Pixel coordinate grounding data
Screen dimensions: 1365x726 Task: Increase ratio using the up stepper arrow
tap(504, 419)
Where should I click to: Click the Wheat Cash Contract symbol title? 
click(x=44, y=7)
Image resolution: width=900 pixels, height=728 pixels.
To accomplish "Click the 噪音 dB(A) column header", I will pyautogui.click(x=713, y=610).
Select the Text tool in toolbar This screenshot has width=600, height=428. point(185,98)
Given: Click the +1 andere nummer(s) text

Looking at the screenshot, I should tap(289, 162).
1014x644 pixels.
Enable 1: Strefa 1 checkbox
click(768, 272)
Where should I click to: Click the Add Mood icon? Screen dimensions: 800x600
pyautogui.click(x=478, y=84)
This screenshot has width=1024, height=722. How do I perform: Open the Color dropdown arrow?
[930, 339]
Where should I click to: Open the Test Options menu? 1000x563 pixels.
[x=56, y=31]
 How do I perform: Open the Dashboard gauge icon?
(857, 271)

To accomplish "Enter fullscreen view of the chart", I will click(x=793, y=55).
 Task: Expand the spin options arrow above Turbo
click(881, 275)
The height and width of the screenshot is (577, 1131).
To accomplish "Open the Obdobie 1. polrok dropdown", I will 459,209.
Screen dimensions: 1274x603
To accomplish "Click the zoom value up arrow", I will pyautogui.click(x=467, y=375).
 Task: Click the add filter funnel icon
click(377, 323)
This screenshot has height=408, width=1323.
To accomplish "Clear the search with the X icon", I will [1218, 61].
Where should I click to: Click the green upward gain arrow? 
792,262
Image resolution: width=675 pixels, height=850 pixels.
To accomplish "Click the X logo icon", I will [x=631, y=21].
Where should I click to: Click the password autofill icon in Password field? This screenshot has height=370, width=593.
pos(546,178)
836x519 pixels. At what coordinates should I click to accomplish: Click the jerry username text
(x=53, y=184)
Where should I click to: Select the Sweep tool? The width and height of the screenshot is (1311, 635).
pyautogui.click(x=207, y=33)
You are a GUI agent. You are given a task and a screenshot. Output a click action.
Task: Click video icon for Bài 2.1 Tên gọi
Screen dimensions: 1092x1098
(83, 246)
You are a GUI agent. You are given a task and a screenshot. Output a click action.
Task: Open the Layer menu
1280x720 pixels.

__How to complete this task__: Every line in the records above with the string "resolution" in it should be shown.

__Response area__:
Image resolution: width=900 pixels, height=728 pixels.
Image resolution: width=675 pixels, height=850 pixels.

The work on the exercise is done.